[Opening Data records section]

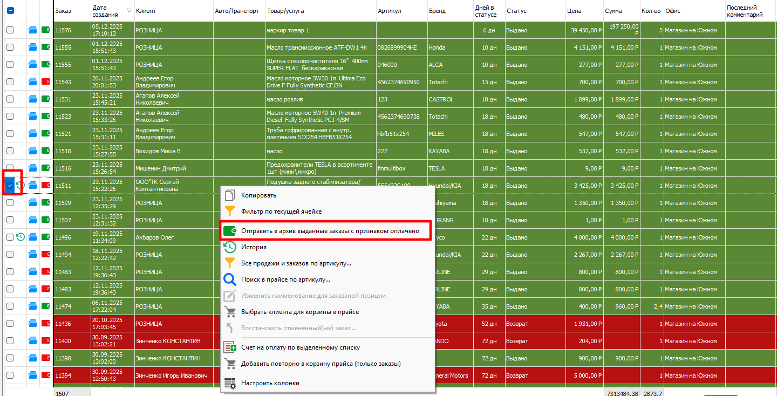This screenshot has width=777, height=396.
Task: Select Отправить в архив выданные заказы menu item
Action: pyautogui.click(x=330, y=230)
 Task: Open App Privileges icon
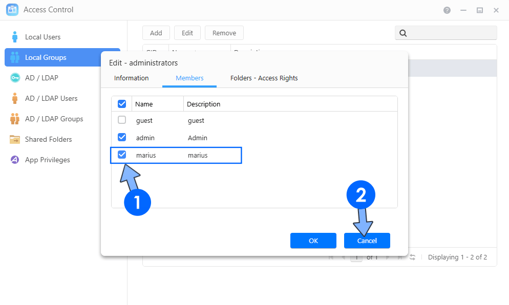[x=15, y=160]
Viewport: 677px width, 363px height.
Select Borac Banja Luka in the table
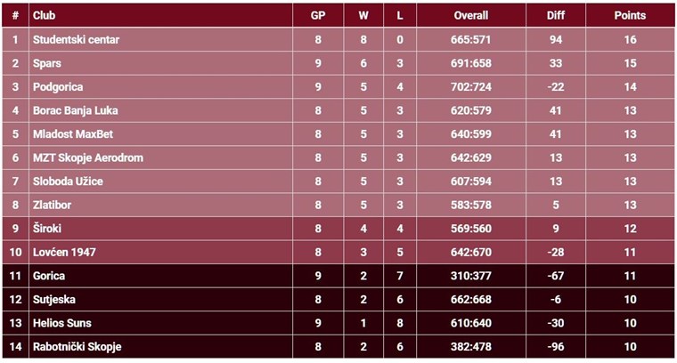pos(76,110)
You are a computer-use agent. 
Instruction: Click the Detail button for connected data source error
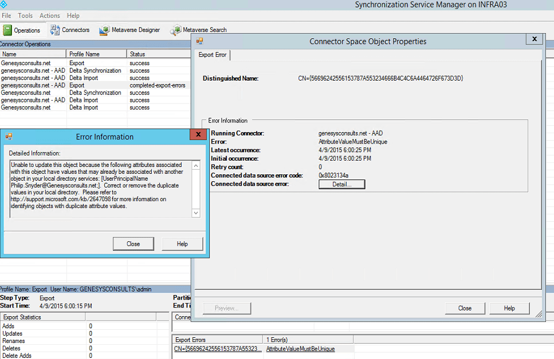[x=341, y=184]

[Closing Data records section]

Write out the lines that run from the line containing "Task: Open App Privileges icon" to the end of the entries, inclusive, exactly as written. Skip every picture.

 Task: Open App Privileges icon
[x=15, y=160]
Viewport: 677px width, 363px height.
Select Borac Banja Luka in the table
pos(76,110)
You are a computer-use agent. 
Instruction: Click the Detail button for connected data source error
[x=341, y=184]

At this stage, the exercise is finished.